• _Given request_
Rewrite the rows below with "Identify" swapped for "Determine" and nothing else changed.

--- Given data ---

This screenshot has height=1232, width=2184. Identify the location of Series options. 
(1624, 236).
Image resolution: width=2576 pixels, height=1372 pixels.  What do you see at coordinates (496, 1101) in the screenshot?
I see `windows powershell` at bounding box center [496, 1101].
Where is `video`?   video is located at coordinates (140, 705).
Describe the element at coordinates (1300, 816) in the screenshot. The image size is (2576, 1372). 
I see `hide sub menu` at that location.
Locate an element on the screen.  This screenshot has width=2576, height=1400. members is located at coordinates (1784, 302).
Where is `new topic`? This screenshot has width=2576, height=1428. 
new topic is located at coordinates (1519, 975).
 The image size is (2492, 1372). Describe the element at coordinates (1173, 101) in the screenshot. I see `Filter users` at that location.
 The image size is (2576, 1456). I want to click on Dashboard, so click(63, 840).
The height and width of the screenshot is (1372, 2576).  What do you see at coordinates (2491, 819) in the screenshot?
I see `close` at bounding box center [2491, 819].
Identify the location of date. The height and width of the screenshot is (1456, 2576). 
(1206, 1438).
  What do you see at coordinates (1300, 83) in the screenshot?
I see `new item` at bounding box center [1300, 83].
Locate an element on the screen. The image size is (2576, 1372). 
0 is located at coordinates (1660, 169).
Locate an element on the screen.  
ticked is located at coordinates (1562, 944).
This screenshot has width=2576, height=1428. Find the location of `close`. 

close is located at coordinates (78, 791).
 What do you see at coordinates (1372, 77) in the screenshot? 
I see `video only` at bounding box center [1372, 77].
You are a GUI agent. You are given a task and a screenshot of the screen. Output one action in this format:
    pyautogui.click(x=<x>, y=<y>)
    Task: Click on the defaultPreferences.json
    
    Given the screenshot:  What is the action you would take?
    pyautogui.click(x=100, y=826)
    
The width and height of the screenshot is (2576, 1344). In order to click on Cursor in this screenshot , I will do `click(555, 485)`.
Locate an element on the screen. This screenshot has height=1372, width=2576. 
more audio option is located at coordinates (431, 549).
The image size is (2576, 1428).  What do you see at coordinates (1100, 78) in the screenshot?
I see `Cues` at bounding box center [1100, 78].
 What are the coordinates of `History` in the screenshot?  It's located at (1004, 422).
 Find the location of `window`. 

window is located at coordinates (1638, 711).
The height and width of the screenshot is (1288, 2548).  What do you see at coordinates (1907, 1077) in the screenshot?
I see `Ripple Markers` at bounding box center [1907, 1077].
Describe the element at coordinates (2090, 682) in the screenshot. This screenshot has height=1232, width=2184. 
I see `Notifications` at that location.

---

• _Answer to this task_
This screenshot has height=1232, width=2184. Determine the location of Series options. 
(1624, 236).
Image resolution: width=2576 pixels, height=1372 pixels.  What do you see at coordinates (496, 1101) in the screenshot?
I see `windows powershell` at bounding box center [496, 1101].
Where is `video`?   video is located at coordinates (140, 705).
Describe the element at coordinates (1300, 816) in the screenshot. The image size is (2576, 1372). 
I see `hide sub menu` at that location.
Locate an element on the screen.  This screenshot has width=2576, height=1400. members is located at coordinates (1784, 302).
Where is `new topic`? This screenshot has width=2576, height=1428. 
new topic is located at coordinates (1519, 975).
 The image size is (2492, 1372). Describe the element at coordinates (1173, 101) in the screenshot. I see `Filter users` at that location.
 The image size is (2576, 1456). I want to click on Dashboard, so click(63, 840).
The height and width of the screenshot is (1372, 2576).  What do you see at coordinates (2491, 819) in the screenshot?
I see `close` at bounding box center [2491, 819].
Determine the location of date. The height and width of the screenshot is (1456, 2576). 
(1206, 1438).
  What do you see at coordinates (1300, 83) in the screenshot?
I see `new item` at bounding box center [1300, 83].
Locate an element on the screen. The image size is (2576, 1372). 
0 is located at coordinates (1660, 169).
Locate an element on the screen.  
ticked is located at coordinates (1562, 944).
This screenshot has width=2576, height=1428. Find the location of `close`. 

close is located at coordinates (78, 791).
 What do you see at coordinates (1372, 77) in the screenshot? 
I see `video only` at bounding box center [1372, 77].
You are a GUI agent. You are given a task and a screenshot of the screen. Output one action in this format:
    pyautogui.click(x=<x>, y=<y>)
    Task: Click on the defaultPreferences.json
    
    Given the screenshot:  What is the action you would take?
    pyautogui.click(x=100, y=826)
    
The width and height of the screenshot is (2576, 1344). In order to click on Cursor in this screenshot , I will do `click(555, 485)`.
Locate an element on the screen. This screenshot has height=1372, width=2576. 
more audio option is located at coordinates (431, 549).
The image size is (2576, 1428).  What do you see at coordinates (1100, 78) in the screenshot?
I see `Cues` at bounding box center [1100, 78].
 What are the coordinates of `History` in the screenshot?  It's located at (1004, 422).
 Find the location of `window`. 

window is located at coordinates (1638, 711).
The height and width of the screenshot is (1288, 2548).  What do you see at coordinates (1907, 1077) in the screenshot?
I see `Ripple Markers` at bounding box center [1907, 1077].
Describe the element at coordinates (2090, 682) in the screenshot. This screenshot has height=1232, width=2184. 
I see `Notifications` at that location.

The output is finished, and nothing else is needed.